[START RECORDS TO PROCESS]

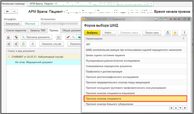194x114 pixels.
Task: Toggle the Только свои filter
Action: 152,32
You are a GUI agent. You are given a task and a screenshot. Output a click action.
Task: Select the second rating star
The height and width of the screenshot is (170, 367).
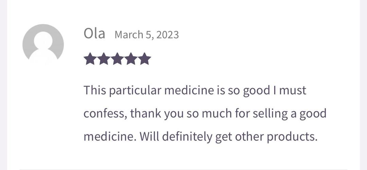(104, 59)
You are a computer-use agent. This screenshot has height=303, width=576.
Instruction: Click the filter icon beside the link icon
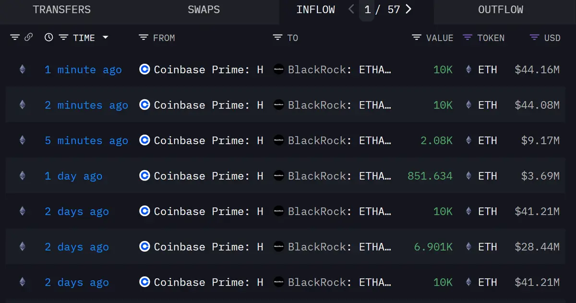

[END RECORDS TO PROCESS]

Reproduce every line of the items above word for word, omitting the pictures.

194x114 pixels.
Task: Toggle the Только свои filter
Action: 152,32
You are a GUI agent. You are given a task and a screenshot. Output a click action.
Task: Select the second rating star
The height and width of the screenshot is (170, 367).
(104, 59)
You are a computer-use agent. This screenshot has height=303, width=576.
Instruction: Click the filter icon beside the link icon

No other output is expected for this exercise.